L'innovation en faveur des monnaies virtuelles pourrait être extrêmement bénéfique dans le secteur des transactions internationales.

Je voudrais ajouter une dernière chose. C'est une innovation qui pourrait être intéressante pour les banques canadiennes autant que pour les entités indépendantes. Les banques canadiennes pourraient imposer des frais au pays, mais la quantité de transactions requise serait réduite du fait qu'il faut actuellement que l'on paye aussi des frais à une autre banque à l'arrivée. Je peux facilement concevoir que les banques du Canada, des États-Unis ou d'ailleurs puissent elles-mêmes s'intéresser à ces innovations étant donné qu'elles diminuent les coûts de transaction, ce qui pourrait leur attirer de nouveaux clients.

La sénatrice Ringuette : Nous devons sérieusement envisager de permettre à la Banque du Canada de créer une cryptomonnaie adossée et sécurisée, pour les citoyens et les opérations commerciales. Opter pour le modèle Bitcoin écarterait les banques à charte canadiennes de l'équation.

M. Gans : C'est une façon d'aborder la question. L'autre, à laquelle un spécialiste en informatique serait mieux placé pour répondre, c'est de savoir si ce serait nécessaire, advenant que la Banque du Canada choisisse de le faire.

La caractéristique propre au bitcoin, c'est qu'il existe un registre des opérations qui permet de vérifier que les échanges ont bien eu lieu. Il existe actuellement des registres de ce genre dans la banque. La Banque du Canada a son propre registre et il y a aussi l'argent réel.

Ce n'est qu'une hypothèse, mais que se produirait-il si la Banque du Canada créait une devise et qu'elle était chargée de tenir le registre et de procéder aux vérifications en utilisant les techniques actuelles qui ont été utilisées pour mettre en place le protocole Bitcoin? Ce serait sécurisé, il y avait une chambre forte; cela passerait par la Banque du Canada. Donc, ce genre de problème n'existerait pas. C'est à en perdre la tête.

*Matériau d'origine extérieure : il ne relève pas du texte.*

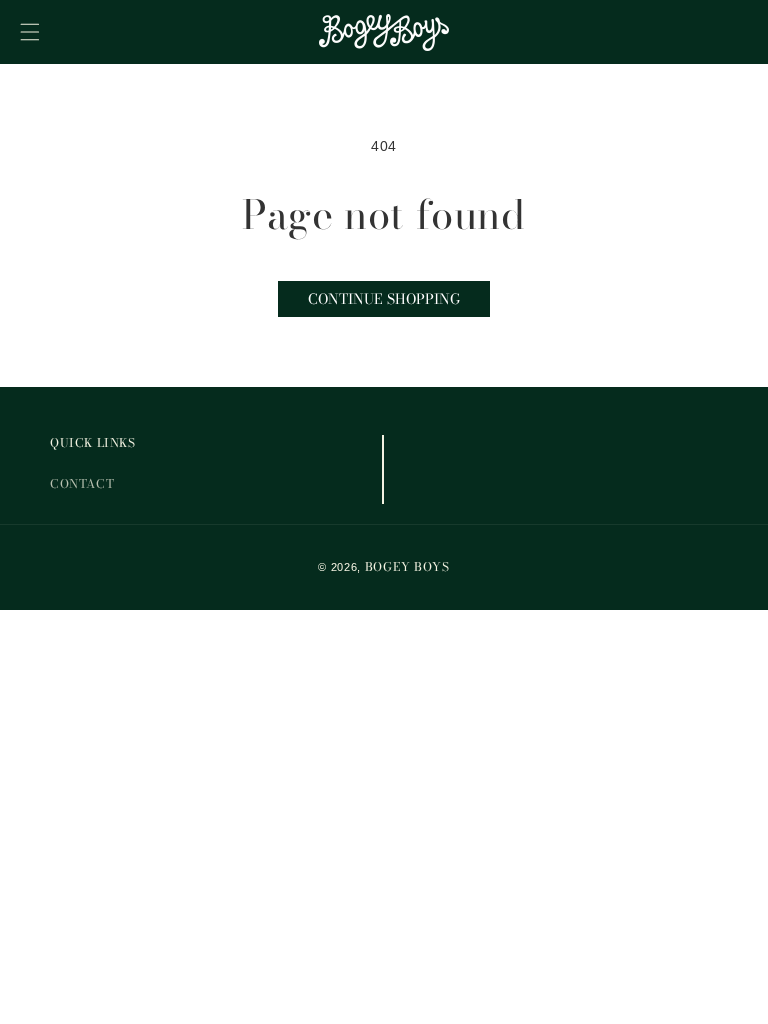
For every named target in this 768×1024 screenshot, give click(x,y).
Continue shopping (384, 299)
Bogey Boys (407, 566)
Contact (82, 483)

J'imagine que l'idée selon laquelle toutes les opérations de l'économie canadienne passeraient par la Banque du Canada susciterait un très grand enthousiasme chez les gens de la Banque du Canada. Cette idée ne plairait peut-être pas à tout le monde, mais elle plairait à beaucoup de gens, et le Canada connaîtrait son produit intérieur brut en temps réel.

La sénatrice Ringuette : Wow. Merci.

M. Gans : Il se passe quelque chose, ici. N'arrêtez surtout pas. Le pire qui pourrait se produire serait que la Banque du Canada étudie la question et conclut qu'elle ne pourrait pas le faire fonctionner. Or, cela présente tant d'avantages éventuels qu'il pourrait y avoir un ensemble d'opérations légitimes.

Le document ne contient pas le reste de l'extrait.